◆ ASSIGNMENT: Every record below should be repeated word for word, with the pictures left out.

(DATA TO PROCESS)

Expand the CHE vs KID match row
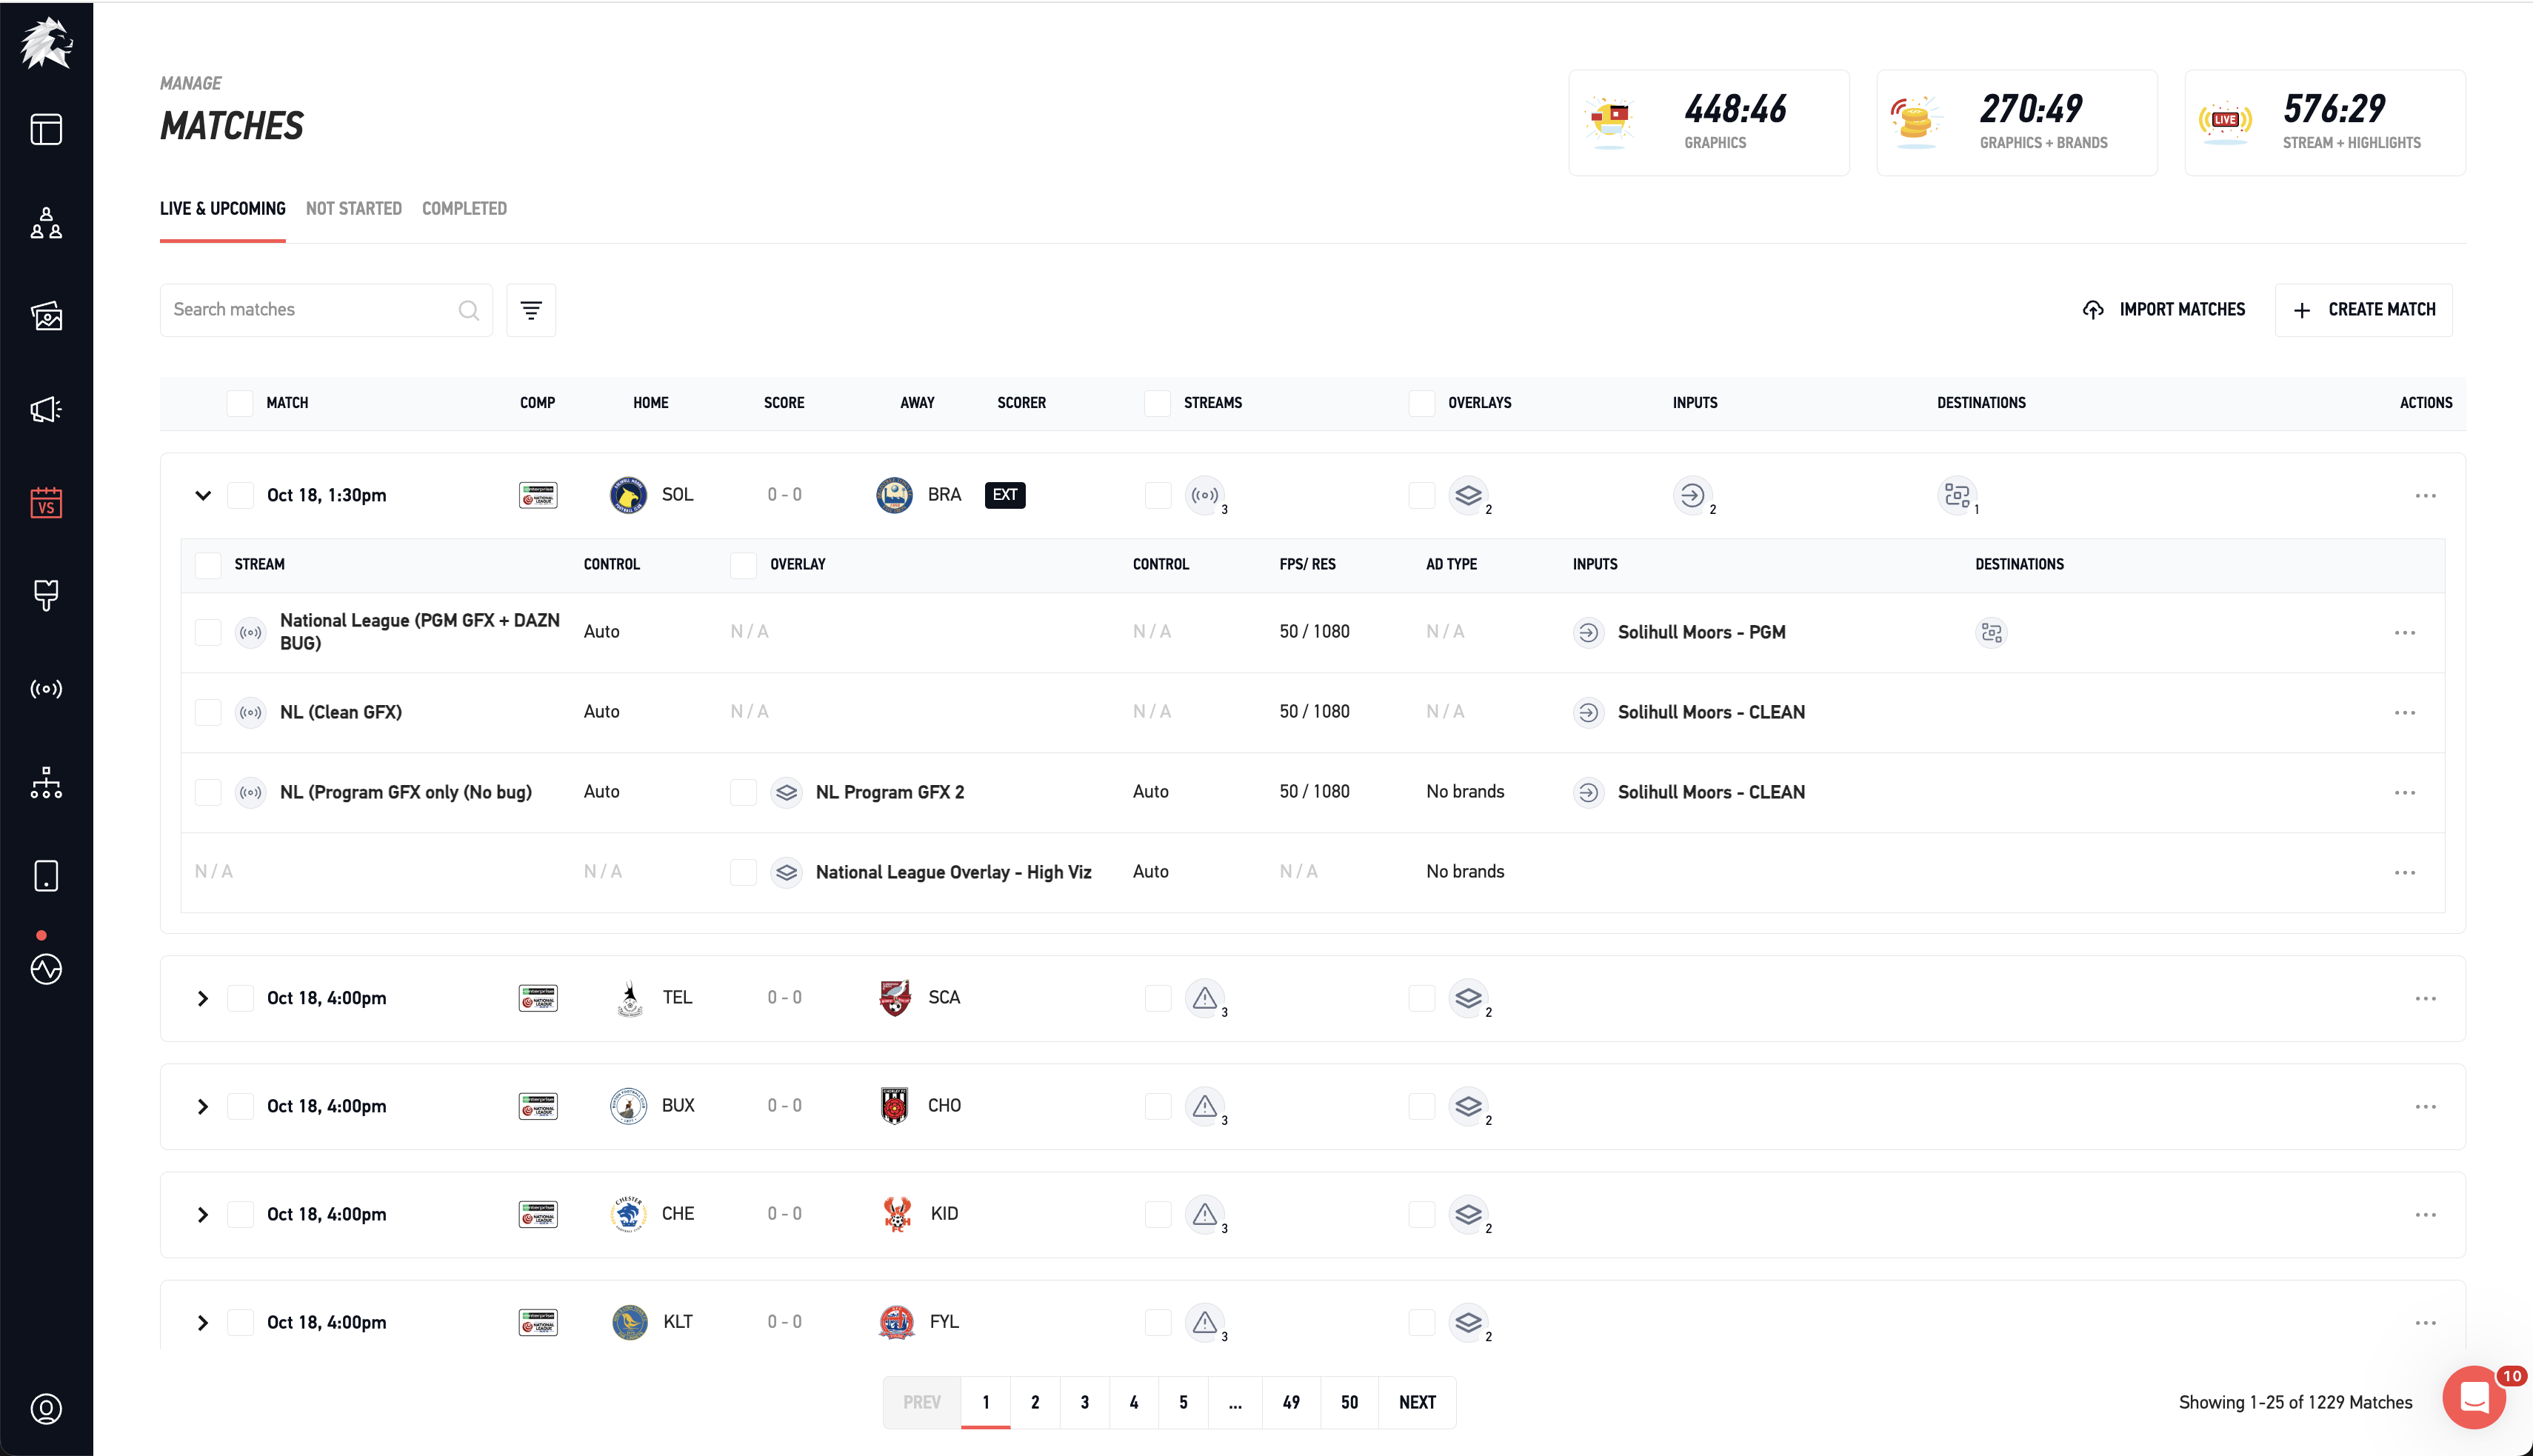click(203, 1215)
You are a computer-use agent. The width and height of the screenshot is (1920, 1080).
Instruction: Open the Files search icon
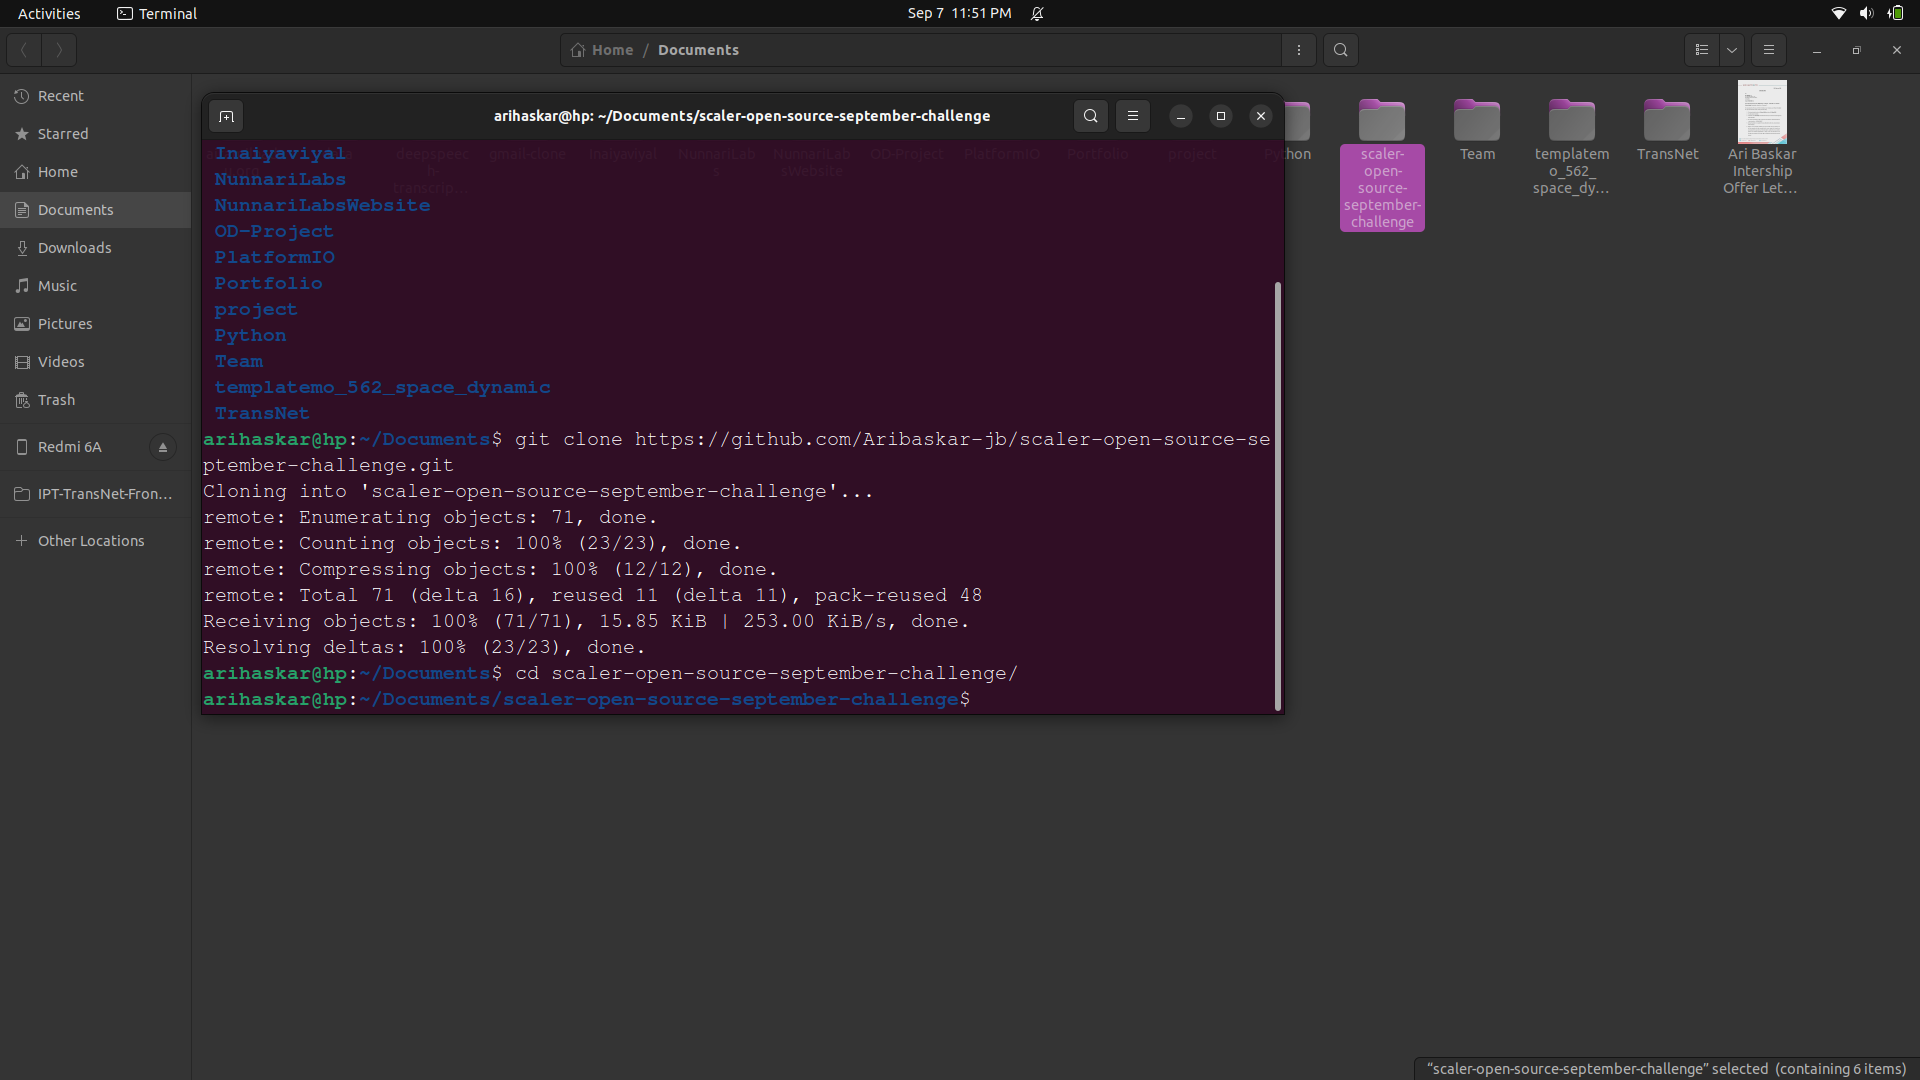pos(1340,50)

(End DATA TO PROCESS)

◆ TASK RESULT:
Expand the CHE vs KID match row
click(203, 1215)
You are a computer-use agent. The width and height of the screenshot is (1920, 1080).
Instruction: Open the Files search icon
pos(1340,50)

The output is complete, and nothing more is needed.